People got used to having TV’s throughout the house, so any member of the family could watch what they wanted without argument. But this doesn’t work any more. With digital TV through satellite and cable providers the number of channels available is huge (Freeview excepted). There is more to watch, and each member of a nuclear family is often going to want to watch something different. Plus, there are so many channels that keeping up with the stuff you’re interested in is becoming more difficult (how many times have you sat down in front of a 100+ channel cable box and found absolutely nothing worth watching, and yet complain that you missed the latest episode of such and such?) Plus, the incoming signal has to be decoded, and companies love charging extra subscription costs for extra decoder boxes, making it extortionately expensive to have a TV in the living room, a TV in the bedroom, a TV in the kid’s room, and a TV in the kitchen, even though the cost of TVs themselves is at an all-time low.
This is how it’s going to be: a central TV input to a central decoder in the house will decode programmes people actually want to watch (and ask for) and store them to hard disk, as Tivo or Sky+. Sky are going to take the lead in this in the UK, but they’re going to have to massively increase storage capacity (something already underway with the Sky+ 160GB boxes). Other TVs in the house will connect to this central decoder, and will just stream the video and audio from it wirelessly (Tivo in the US can already be incorporated into a home network for such a purpose with PCs). In fact, streaming to a PC or Mac instead of a TV will in some cases be cheaper and save space (think “kid’s room”). You’ll also be able to plug your portable video device into the central decoder and pull out the programmes you want to watch when commuting to work or sitting on the bog (Sky are expected to release their own personal video player which is intended to connect to new Sky+ boxes by USB2).
So the huge amount of content available is now filtered to what we want and we won’t ever miss the latest episode of The Sopranos. I really think PVR providers should follow Tivo’s lead on this with regard to predictive recording. By the viewer telling the box what programmes they do or do not like, the box can guess other programmes that the viewer may want to watch but hasn’t heard of, and record them pre-emptively.

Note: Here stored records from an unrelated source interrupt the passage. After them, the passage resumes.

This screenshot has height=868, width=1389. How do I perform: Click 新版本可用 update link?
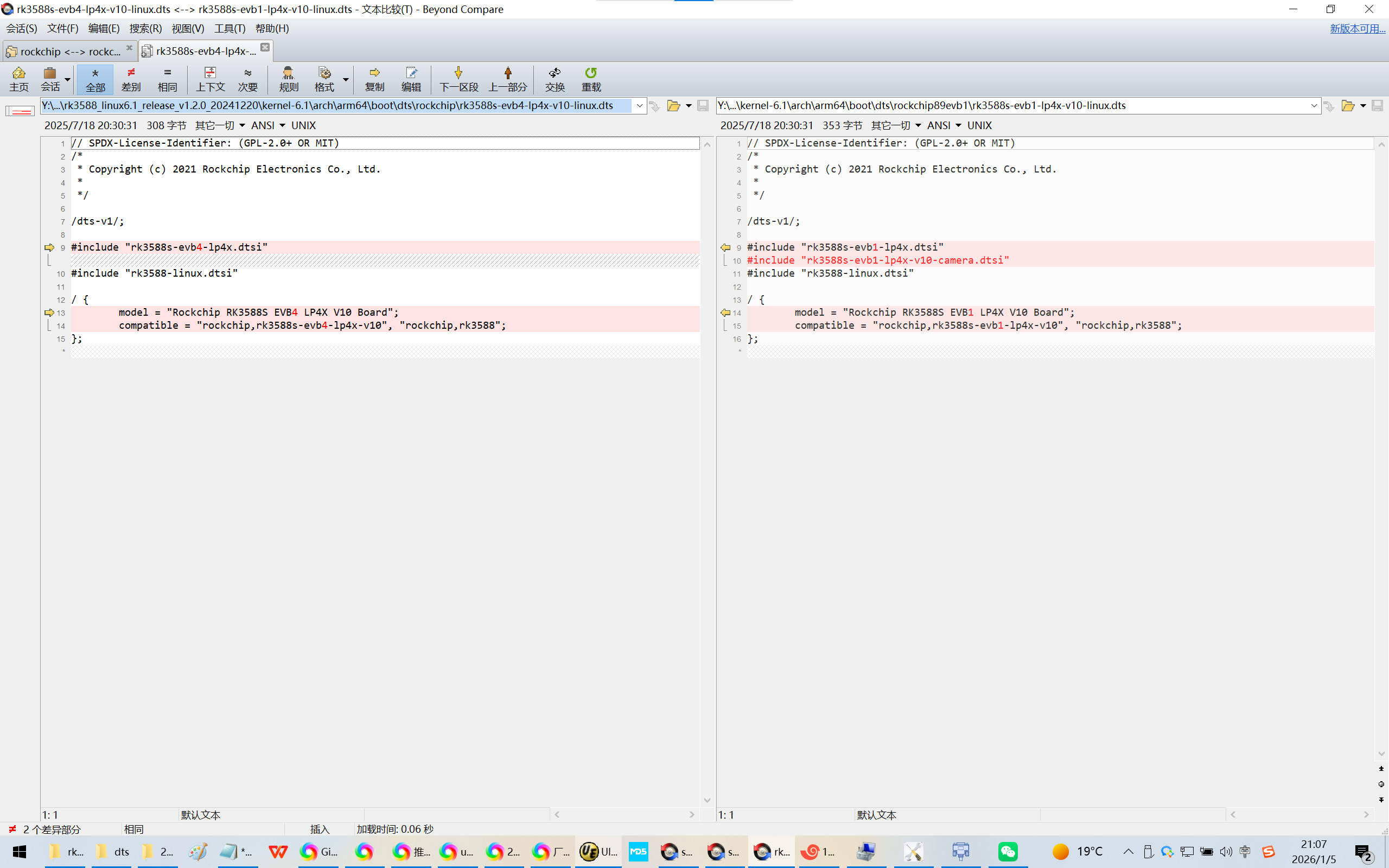tap(1357, 29)
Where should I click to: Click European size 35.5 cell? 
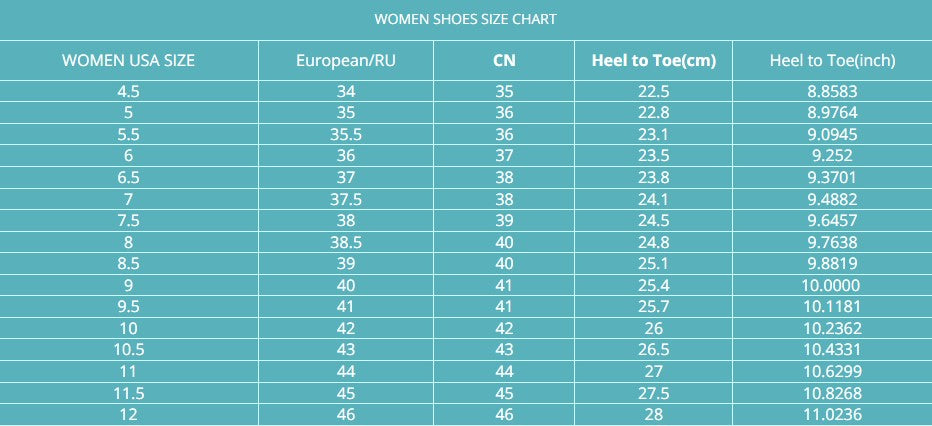click(x=346, y=134)
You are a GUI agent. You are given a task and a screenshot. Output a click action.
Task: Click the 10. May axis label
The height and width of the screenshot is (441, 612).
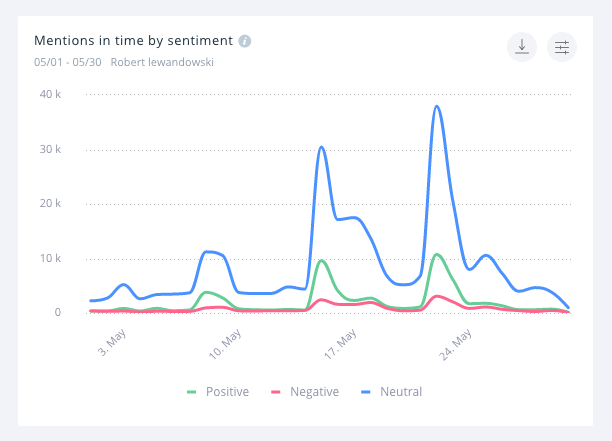(x=226, y=345)
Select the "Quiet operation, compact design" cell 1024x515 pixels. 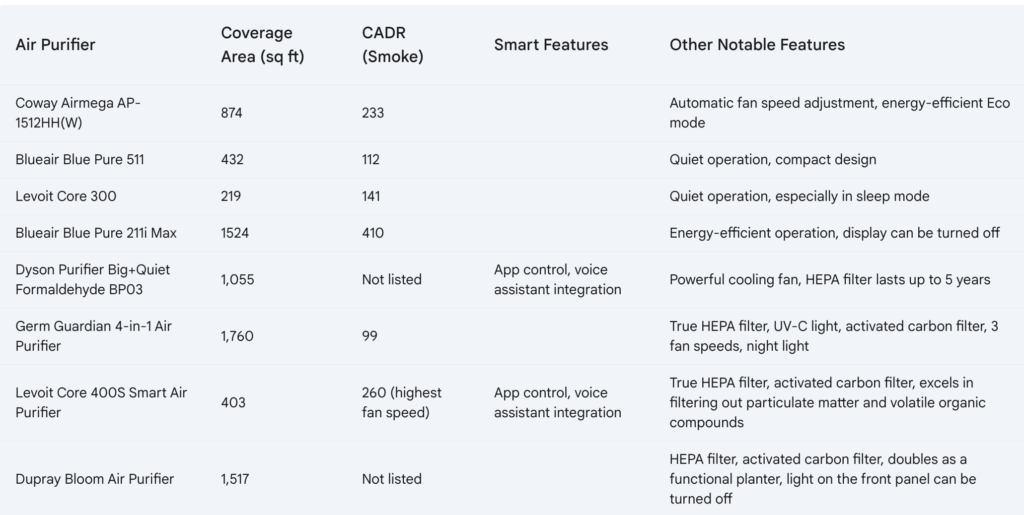[x=772, y=159]
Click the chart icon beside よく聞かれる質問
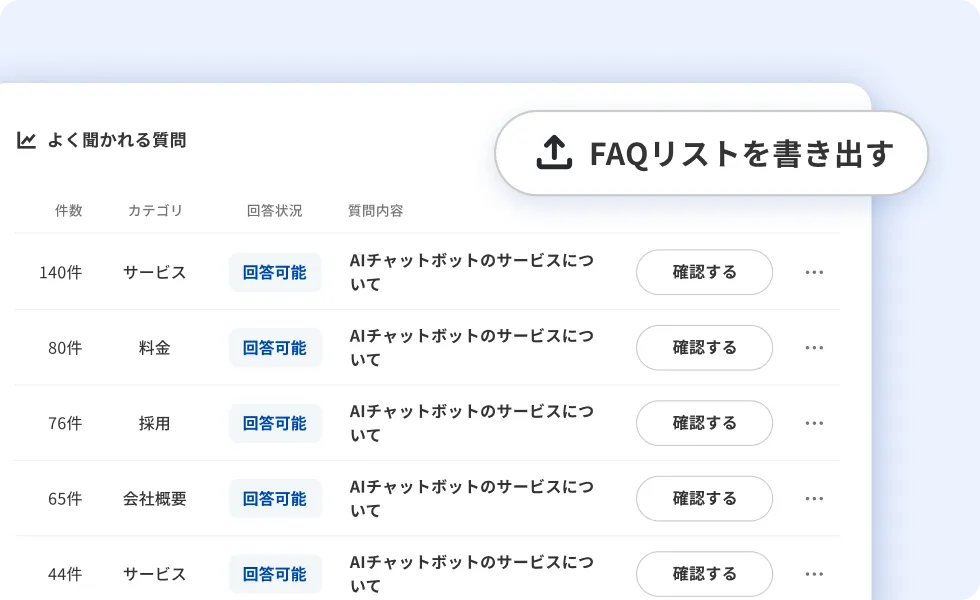The width and height of the screenshot is (980, 600). tap(27, 141)
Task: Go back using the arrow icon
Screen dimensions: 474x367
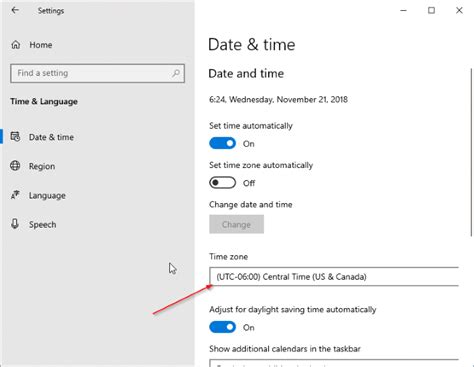Action: point(15,10)
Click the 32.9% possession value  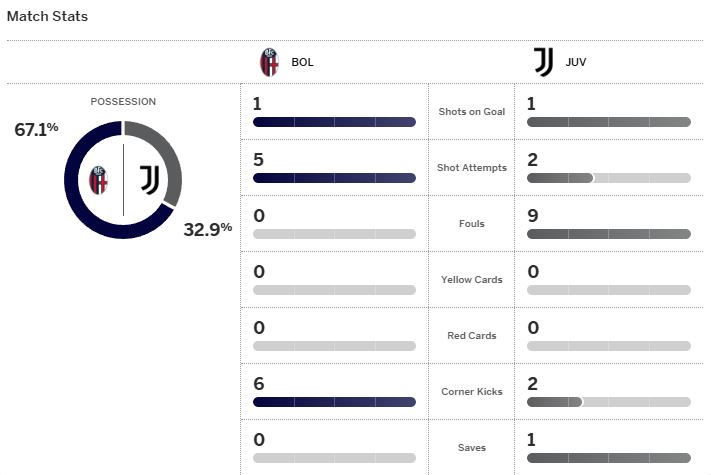(208, 229)
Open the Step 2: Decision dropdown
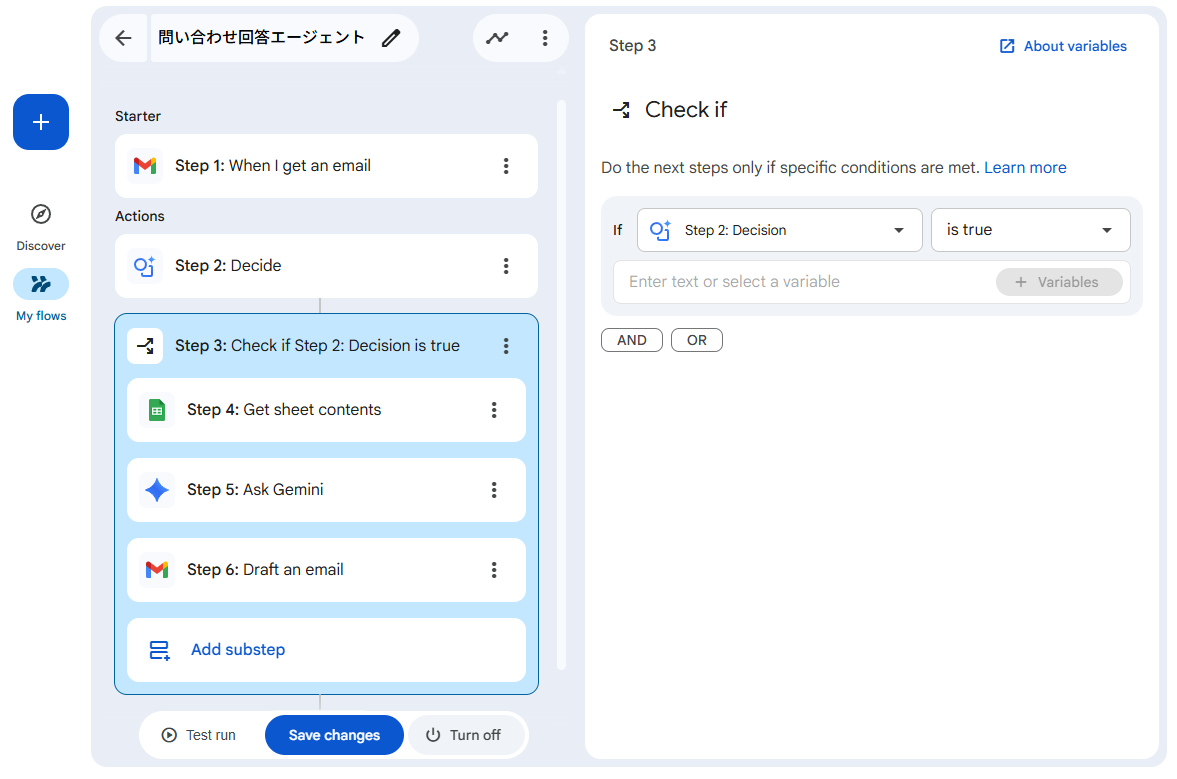The height and width of the screenshot is (779, 1177). [x=779, y=230]
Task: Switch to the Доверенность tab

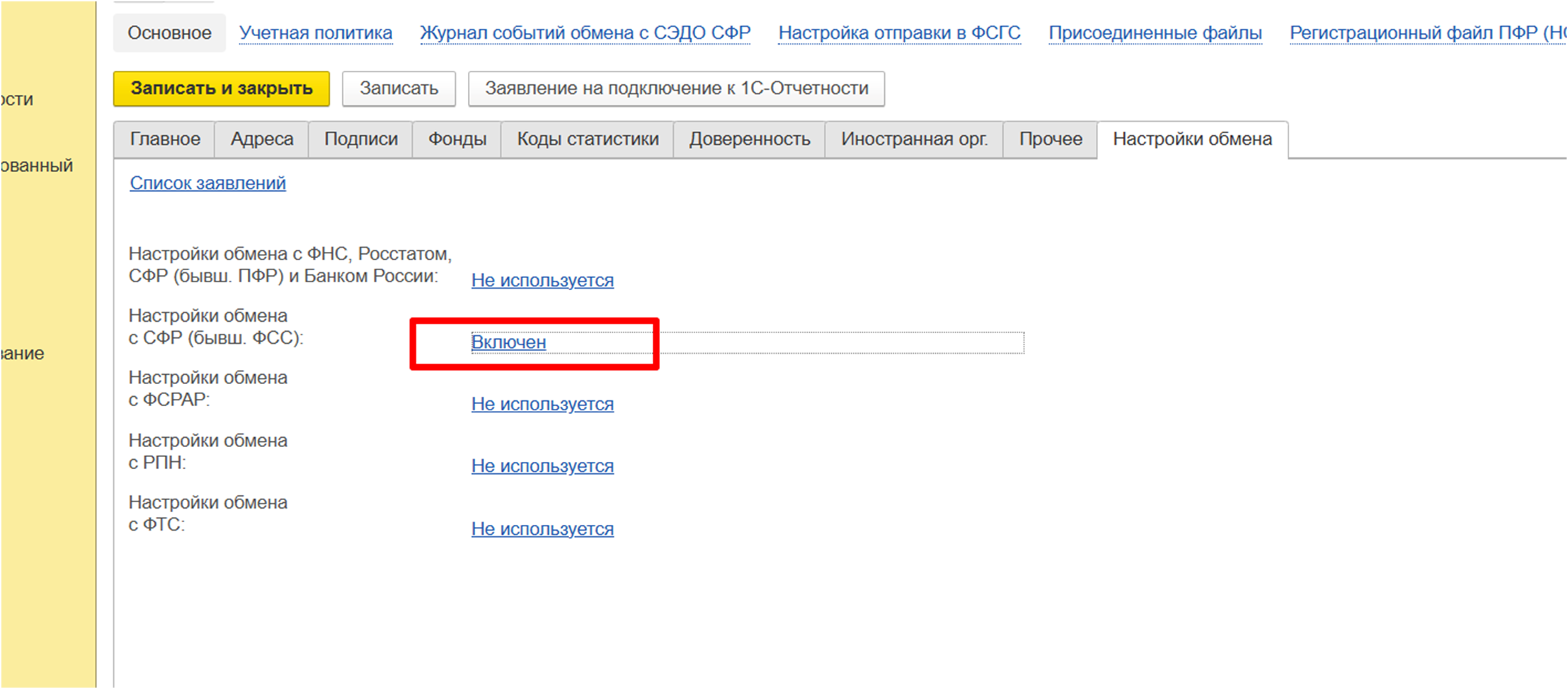Action: pos(749,139)
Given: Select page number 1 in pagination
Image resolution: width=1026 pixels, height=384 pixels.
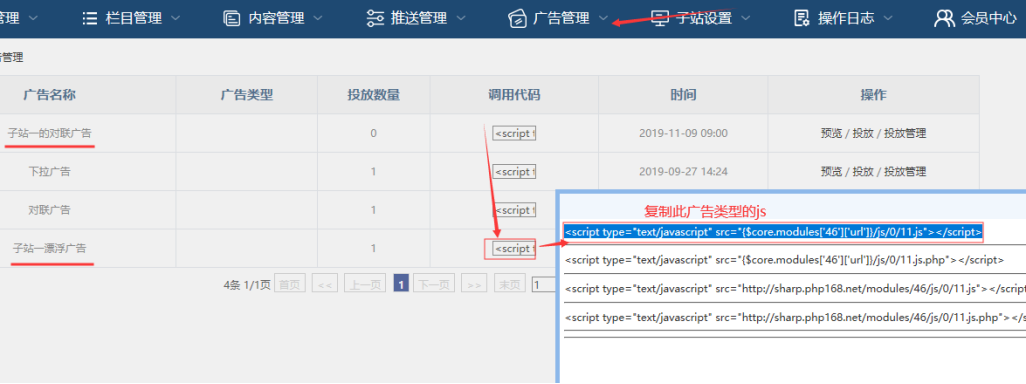Looking at the screenshot, I should 401,285.
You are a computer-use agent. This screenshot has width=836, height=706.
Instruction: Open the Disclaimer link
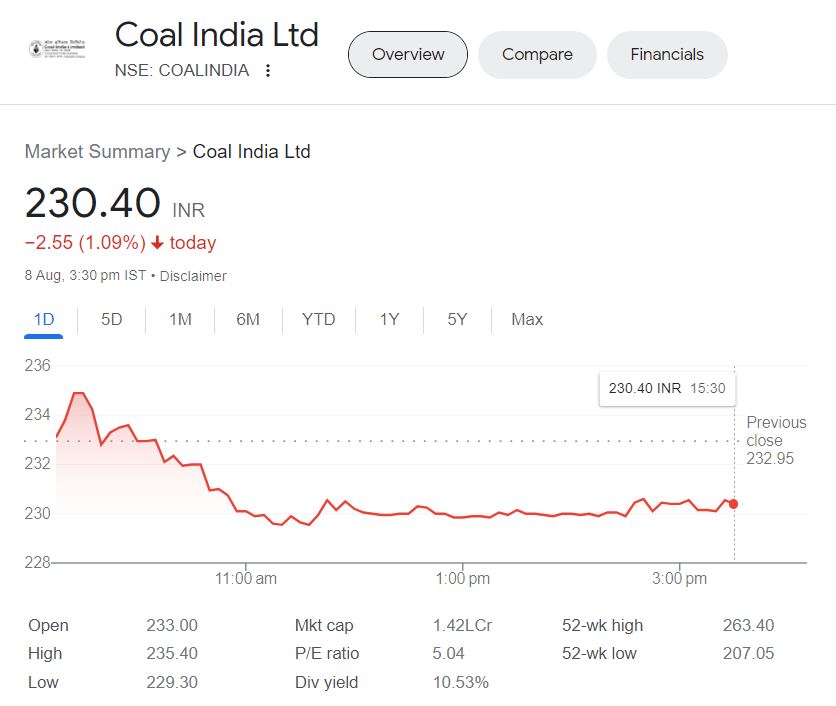193,276
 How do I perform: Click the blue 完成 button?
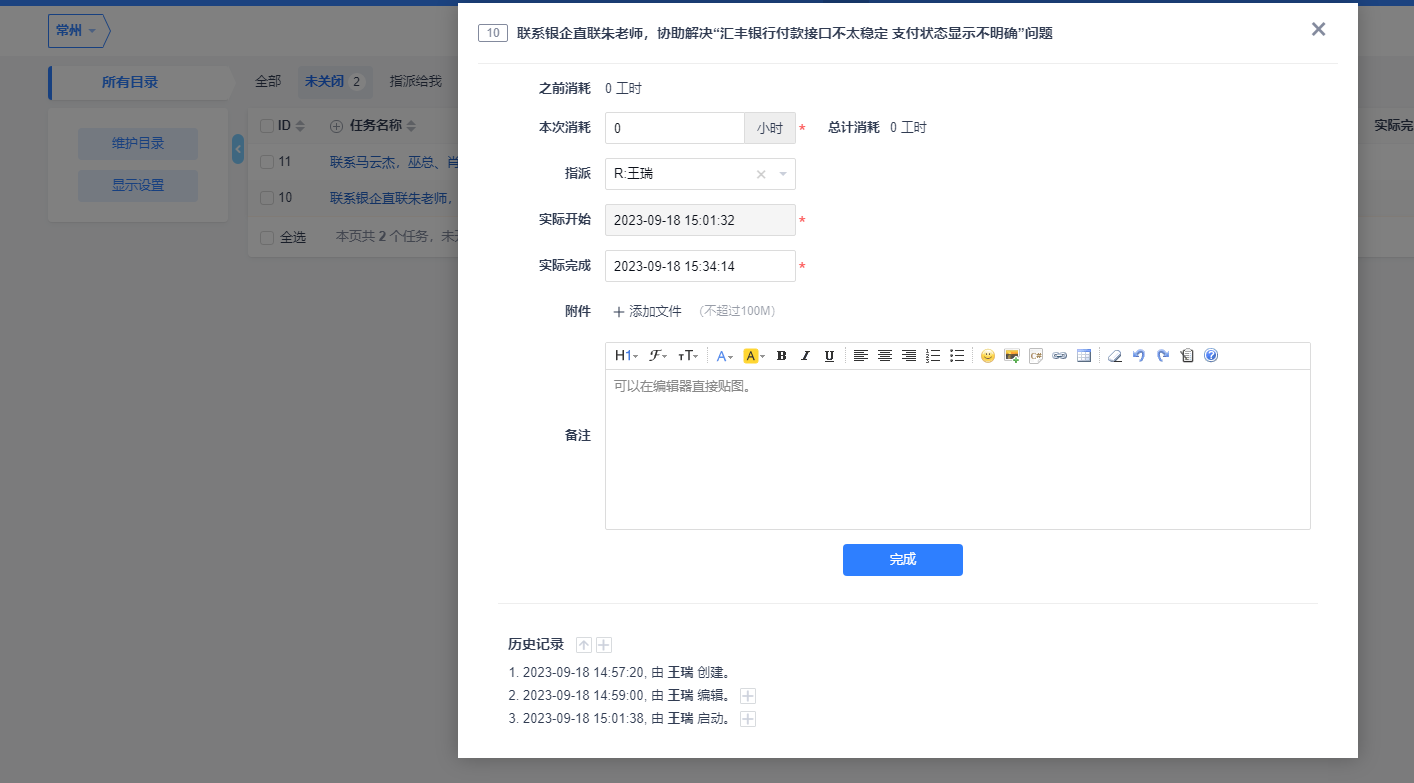coord(902,560)
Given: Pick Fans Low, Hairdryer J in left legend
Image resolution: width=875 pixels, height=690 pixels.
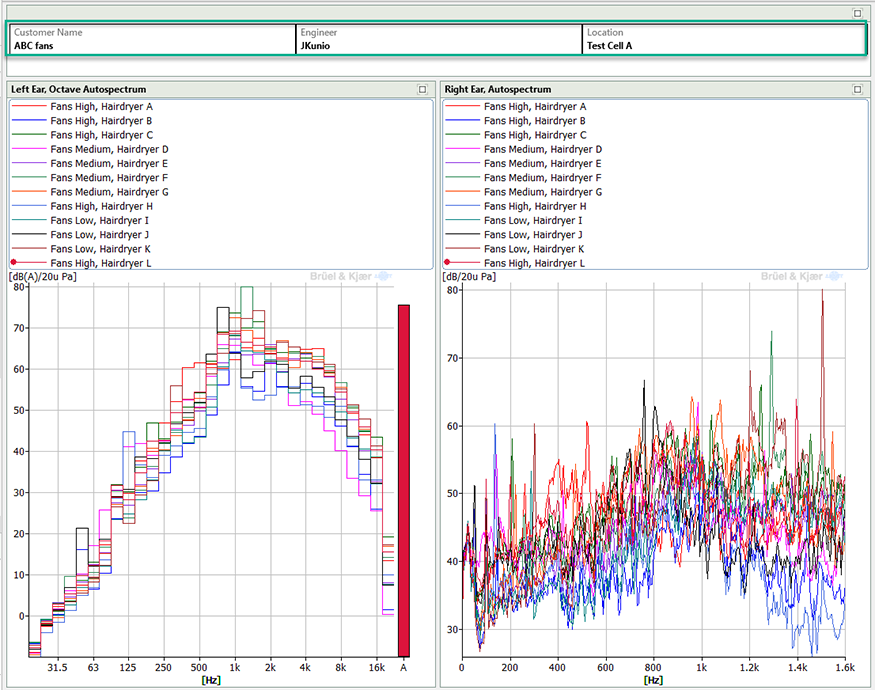Looking at the screenshot, I should (100, 235).
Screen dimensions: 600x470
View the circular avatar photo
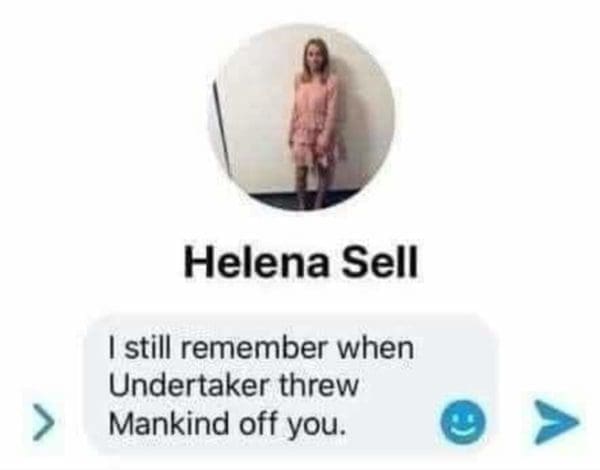point(302,118)
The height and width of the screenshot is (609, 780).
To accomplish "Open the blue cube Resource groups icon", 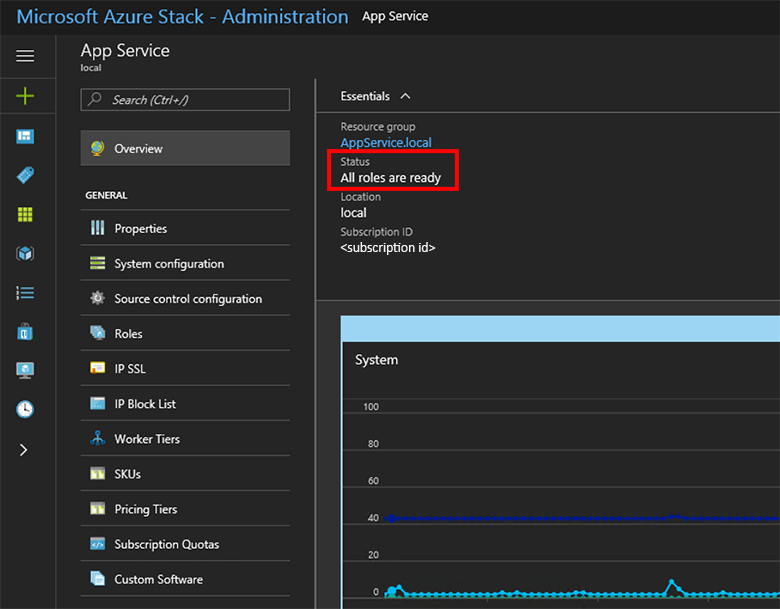I will click(25, 254).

The distribution system is solved, with no extra decoder subscriptions. Existing TVs would need an extra piece of hardware, re-usable when you upgrade the TV, and PCs could likely grab the video in software. With wireless networking component costs dropping all the time, how expensive need it be? Most people would find this preferable to either paying a monthly service charge or buying a video sender device (which means the main TV and the remote TV have to watch the same channel).
I don’t think any of these ideas are particularly from my mind, more just a group of technologies that could come together to end one of my pet hates. Fingers crossed, eh?